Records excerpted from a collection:
********************

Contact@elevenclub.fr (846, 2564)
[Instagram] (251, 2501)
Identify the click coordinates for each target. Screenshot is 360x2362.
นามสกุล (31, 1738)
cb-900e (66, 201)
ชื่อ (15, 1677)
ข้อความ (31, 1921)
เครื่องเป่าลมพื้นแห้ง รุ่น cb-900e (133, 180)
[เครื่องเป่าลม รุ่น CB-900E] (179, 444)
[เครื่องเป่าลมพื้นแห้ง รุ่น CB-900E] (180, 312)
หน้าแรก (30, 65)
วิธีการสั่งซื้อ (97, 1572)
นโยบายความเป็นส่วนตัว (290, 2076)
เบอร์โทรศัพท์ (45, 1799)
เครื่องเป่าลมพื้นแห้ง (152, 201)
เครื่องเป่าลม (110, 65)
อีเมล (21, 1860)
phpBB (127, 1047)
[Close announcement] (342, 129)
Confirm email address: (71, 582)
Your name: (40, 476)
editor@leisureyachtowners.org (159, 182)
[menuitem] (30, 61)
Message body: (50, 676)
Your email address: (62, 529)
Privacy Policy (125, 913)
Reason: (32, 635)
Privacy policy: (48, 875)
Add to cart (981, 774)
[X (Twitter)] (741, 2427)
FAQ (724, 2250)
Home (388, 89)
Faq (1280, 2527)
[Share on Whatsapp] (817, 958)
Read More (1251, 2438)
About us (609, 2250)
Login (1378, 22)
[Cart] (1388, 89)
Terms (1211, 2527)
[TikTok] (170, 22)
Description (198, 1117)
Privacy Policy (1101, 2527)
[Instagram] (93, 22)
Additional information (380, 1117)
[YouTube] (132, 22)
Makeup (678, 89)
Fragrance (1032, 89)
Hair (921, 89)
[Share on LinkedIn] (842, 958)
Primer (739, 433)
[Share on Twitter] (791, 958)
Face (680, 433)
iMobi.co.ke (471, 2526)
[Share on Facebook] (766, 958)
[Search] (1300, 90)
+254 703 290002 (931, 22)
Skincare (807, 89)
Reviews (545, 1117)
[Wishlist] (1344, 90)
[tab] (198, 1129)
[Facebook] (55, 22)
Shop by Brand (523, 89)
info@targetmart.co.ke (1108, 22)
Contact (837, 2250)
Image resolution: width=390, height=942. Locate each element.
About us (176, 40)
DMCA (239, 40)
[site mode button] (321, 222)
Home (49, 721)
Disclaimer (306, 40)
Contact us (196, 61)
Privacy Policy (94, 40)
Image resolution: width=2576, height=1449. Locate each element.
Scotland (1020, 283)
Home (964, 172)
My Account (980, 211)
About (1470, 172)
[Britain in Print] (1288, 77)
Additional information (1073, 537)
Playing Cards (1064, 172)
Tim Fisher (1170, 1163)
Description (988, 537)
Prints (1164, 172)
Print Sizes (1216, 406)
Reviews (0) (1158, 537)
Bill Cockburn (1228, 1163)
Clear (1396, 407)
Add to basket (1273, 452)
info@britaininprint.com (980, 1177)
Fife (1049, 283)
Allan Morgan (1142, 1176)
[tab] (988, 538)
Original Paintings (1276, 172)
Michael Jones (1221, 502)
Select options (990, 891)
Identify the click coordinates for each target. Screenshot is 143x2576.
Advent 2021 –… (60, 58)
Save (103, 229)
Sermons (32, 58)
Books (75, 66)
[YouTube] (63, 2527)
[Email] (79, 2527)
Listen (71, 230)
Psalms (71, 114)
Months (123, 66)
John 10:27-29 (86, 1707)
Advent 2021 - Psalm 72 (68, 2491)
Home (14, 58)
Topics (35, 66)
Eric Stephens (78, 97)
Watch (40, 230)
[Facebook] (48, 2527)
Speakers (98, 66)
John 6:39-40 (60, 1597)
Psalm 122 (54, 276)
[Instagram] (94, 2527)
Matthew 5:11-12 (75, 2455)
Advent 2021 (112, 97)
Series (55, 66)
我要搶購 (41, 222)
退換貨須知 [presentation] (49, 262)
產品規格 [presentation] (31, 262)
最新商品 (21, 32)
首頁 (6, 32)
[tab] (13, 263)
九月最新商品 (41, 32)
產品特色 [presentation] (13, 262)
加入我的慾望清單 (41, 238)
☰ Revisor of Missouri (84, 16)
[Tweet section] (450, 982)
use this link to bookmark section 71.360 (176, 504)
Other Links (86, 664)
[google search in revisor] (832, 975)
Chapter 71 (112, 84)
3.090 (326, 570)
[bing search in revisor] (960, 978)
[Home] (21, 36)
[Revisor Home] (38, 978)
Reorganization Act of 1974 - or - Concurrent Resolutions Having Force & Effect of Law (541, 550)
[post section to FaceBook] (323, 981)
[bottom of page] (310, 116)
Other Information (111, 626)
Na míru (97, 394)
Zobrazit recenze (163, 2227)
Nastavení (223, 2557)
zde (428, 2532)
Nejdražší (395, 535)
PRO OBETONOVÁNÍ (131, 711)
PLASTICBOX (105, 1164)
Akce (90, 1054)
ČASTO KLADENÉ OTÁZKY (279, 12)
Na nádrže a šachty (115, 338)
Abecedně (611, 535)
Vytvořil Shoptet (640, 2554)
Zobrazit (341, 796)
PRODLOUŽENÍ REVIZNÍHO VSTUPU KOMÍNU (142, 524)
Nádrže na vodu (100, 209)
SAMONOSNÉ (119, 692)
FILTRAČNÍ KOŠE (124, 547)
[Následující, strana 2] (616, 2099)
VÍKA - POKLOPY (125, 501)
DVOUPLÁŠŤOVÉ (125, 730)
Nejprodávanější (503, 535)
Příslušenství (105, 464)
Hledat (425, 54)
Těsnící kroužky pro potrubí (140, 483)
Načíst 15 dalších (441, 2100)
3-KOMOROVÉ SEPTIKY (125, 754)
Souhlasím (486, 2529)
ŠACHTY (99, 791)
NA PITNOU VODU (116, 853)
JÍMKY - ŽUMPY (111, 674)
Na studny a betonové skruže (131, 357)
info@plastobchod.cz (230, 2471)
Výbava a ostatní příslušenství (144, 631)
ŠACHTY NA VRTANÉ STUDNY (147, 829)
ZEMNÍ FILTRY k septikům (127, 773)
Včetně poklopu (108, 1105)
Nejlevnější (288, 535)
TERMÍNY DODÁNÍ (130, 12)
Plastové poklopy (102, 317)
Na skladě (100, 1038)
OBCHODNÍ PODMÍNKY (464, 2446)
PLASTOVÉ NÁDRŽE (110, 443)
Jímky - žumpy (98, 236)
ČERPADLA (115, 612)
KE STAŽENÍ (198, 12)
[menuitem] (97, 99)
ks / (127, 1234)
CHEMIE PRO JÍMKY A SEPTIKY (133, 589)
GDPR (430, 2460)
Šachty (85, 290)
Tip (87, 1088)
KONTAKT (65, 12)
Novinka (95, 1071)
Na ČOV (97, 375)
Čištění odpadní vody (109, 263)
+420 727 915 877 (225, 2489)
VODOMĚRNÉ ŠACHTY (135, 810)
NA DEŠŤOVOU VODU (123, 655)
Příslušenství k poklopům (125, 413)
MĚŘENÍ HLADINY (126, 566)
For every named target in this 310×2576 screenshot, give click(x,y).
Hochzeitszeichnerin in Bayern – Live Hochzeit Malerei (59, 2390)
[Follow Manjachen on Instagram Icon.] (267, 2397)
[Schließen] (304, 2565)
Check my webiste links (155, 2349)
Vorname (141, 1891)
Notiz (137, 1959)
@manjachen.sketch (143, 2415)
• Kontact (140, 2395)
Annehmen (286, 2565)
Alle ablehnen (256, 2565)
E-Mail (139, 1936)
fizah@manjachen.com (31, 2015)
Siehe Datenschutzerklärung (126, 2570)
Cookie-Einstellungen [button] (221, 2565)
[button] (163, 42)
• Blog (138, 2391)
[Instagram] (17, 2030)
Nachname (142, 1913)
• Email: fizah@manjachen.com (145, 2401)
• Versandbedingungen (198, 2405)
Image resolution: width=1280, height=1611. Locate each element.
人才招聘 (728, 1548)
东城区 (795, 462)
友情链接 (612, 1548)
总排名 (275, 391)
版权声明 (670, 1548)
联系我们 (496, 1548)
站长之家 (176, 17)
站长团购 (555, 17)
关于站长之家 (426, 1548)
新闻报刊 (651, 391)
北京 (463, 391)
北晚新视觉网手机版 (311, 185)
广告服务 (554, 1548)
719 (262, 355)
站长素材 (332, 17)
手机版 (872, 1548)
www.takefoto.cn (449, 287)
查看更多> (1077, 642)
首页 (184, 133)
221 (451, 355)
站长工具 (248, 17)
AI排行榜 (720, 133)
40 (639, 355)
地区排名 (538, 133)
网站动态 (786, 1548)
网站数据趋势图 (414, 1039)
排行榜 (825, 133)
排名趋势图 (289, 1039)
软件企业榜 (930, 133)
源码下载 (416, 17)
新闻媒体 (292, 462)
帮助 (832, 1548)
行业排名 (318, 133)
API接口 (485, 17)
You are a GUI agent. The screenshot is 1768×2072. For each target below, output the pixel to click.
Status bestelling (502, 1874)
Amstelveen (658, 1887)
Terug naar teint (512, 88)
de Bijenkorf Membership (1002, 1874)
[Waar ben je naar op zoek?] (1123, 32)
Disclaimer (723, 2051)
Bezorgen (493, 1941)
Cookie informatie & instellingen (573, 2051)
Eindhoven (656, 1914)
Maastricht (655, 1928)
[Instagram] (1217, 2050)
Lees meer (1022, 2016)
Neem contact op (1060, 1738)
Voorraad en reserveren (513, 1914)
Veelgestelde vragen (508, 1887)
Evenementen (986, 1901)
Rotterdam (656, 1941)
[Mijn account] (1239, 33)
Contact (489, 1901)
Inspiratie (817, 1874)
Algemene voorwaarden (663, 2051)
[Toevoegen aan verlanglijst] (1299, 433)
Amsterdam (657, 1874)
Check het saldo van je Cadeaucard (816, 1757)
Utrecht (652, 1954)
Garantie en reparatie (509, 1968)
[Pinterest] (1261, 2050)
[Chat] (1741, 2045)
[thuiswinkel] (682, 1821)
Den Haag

********************

Task directions: Looking at the records above, return exactly the lines from the line with "Face (680, 433)" to the line with "Books (75, 66)", both ends included.

Problem solution:
Face (680, 433)
iMobi.co.ke (471, 2526)
[Share on Facebook] (766, 958)
[Search] (1300, 90)
+254 703 290002 (931, 22)
Skincare (807, 89)
Reviews (545, 1117)
[Wishlist] (1344, 90)
[tab] (198, 1129)
[Facebook] (55, 22)
Shop by Brand (523, 89)
info@targetmart.co.ke (1108, 22)
Contact (837, 2250)
Image resolution: width=390, height=942. Locate each element.
About us (176, 40)
DMCA (239, 40)
[site mode button] (321, 222)
Home (49, 721)
Disclaimer (306, 40)
Contact us (196, 61)
Privacy Policy (94, 40)
Image resolution: width=2576, height=1449. Locate each element.
Scotland (1020, 283)
Home (964, 172)
My Account (980, 211)
About (1470, 172)
[Britain in Print] (1288, 77)
Additional information (1073, 537)
Playing Cards (1064, 172)
Tim Fisher (1170, 1163)
Description (988, 537)
Prints (1164, 172)
Print Sizes (1216, 406)
Reviews (0) (1158, 537)
Bill Cockburn (1228, 1163)
Clear (1396, 407)
Add to basket (1273, 452)
info@britaininprint.com (980, 1177)
Fife (1049, 283)
Allan Morgan (1142, 1176)
[tab] (988, 538)
Original Paintings (1276, 172)
Michael Jones (1221, 502)
Select options (990, 891)
Identify the click coordinates for each target. Screenshot is 143x2576.
Advent 2021 –… (60, 58)
Save (103, 229)
Sermons (32, 58)
Books (75, 66)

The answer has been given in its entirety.